Start Working data

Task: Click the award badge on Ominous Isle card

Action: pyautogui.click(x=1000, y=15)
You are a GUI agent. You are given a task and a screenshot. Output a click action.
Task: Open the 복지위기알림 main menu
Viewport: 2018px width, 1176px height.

End Working data

_Written instruction_
Output every line of the data above again, word for word and without any changes.

_Full solution_
Task: Click the award badge on Ominous Isle card

Action: pyautogui.click(x=1000, y=15)
You are a GUI agent. You are given a task and a screenshot. Output a click action.
Task: Open the 복지위기알림 main menu
Viewport: 2018px width, 1176px height.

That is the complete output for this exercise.